PAGE EXCERPT =>
━━━━━━━━━━━━━━━━
# Waterless "p-traps"?!?!?



## mehtwo (Nov 14, 2010)

I was checking out an expedition rv forum and this guy is building a toy hauler and an rv. When he was plumbing the kitchen sinks and restrooms he install some waterless p-traps. Here the link to their site:
http://drainmaster.com/hepvo.html

I never even heard of this! I guess you learn something new everyday....:whistling


----------



## Splinter hands (Aug 31, 2011)

Wounder if it actually works and how long that baffle holds up for.


----------



## rselectric1 (Sep 20, 2009)

I'll continue to trust water as a perfect seal as opposed to some bozo's diaphragm any day.


----------



## mehtwo (Nov 14, 2010)

rselectric1 said:


> I'll continue to trust water as a perfect seal as opposed to some bozo's diaphragm any day.


I do agree with you to a certain extent. It would be really a "life saver" in tight places especially in RVs.


----------



## Tinstaafl (Jan 6, 2008)

I won't claim water's a perfect seal, but get one little piece of crud in that diaphragm and it's not going to be doing its job.

Still, nice to have an alternative available.
━━━━━━━━━━━━━━━━
RECORDED DATA =>
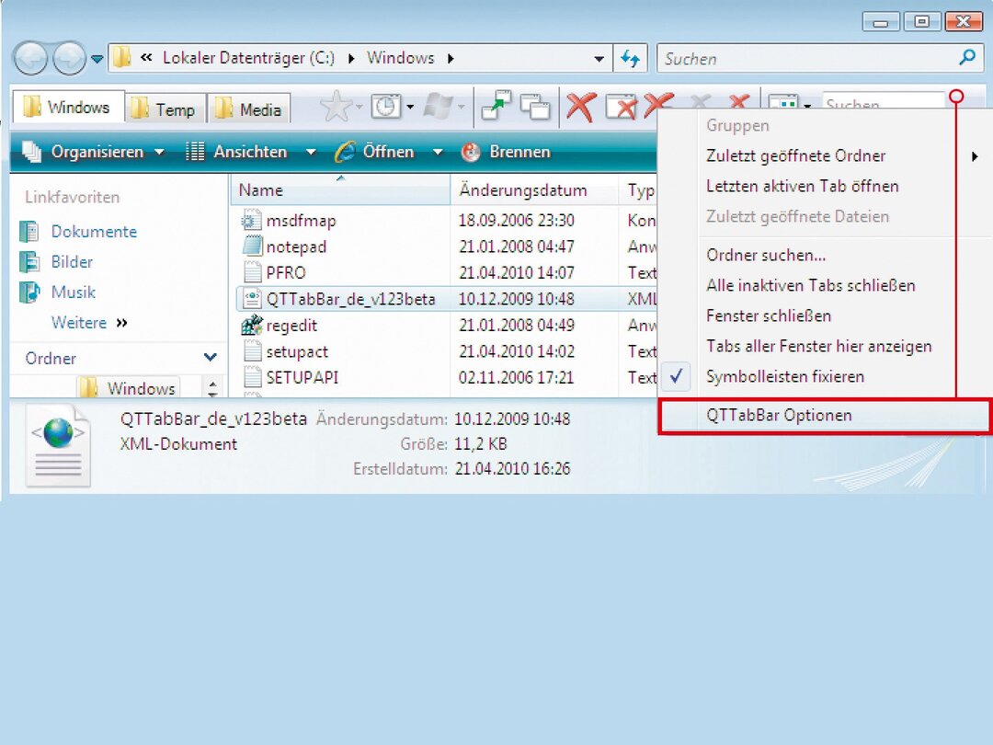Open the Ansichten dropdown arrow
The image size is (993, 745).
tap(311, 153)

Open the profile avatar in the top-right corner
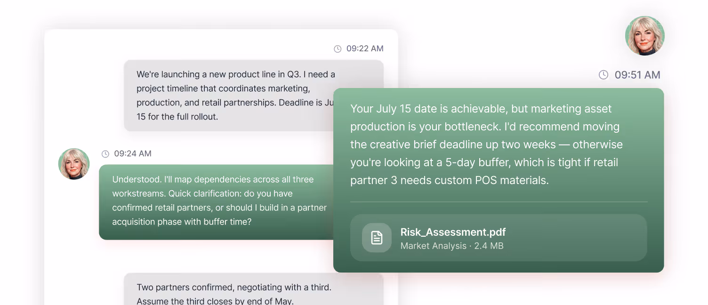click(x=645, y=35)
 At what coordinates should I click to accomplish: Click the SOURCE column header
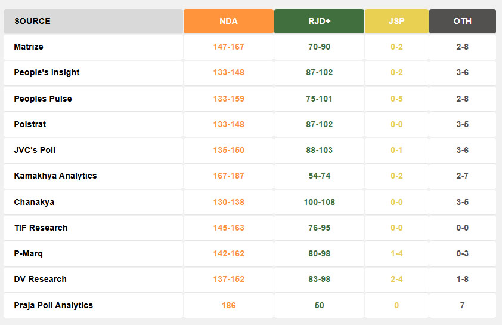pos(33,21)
━━━━━━━━━━━━━━━━
GIVEN REQUEST => Copy out the full forum thread about waterless p-traps word for word.

RESPONSE FOR THIS EXERCISE =>
# Waterless "p-traps"?!?!?



## mehtwo (Nov 14, 2010)

I was checking out an expedition rv forum and this guy is building a toy hauler and an rv. When he was plumbing the kitchen sinks and restrooms he install some waterless p-traps. Here the link to their site:
http://drainmaster.com/hepvo.html

I never even heard of this! I guess you learn something new everyday....:whistling


----------



## Splinter hands (Aug 31, 2011)

Wounder if it actually works and how long that baffle holds up for.


----------



## rselectric1 (Sep 20, 2009)

I'll continue to trust water as a perfect seal as opposed to some bozo's diaphragm any day.


----------



## mehtwo (Nov 14, 2010)

rselectric1 said:


> I'll continue to trust water as a perfect seal as opposed to some bozo's diaphragm any day.


I do agree with you to a certain extent. It would be really a "life saver" in tight places especially in RVs.


----------



## Tinstaafl (Jan 6, 2008)

I won't claim water's a perfect seal, but get one little piece of crud in that diaphragm and it's not going to be doing its job.

Still, nice to have an alternative available.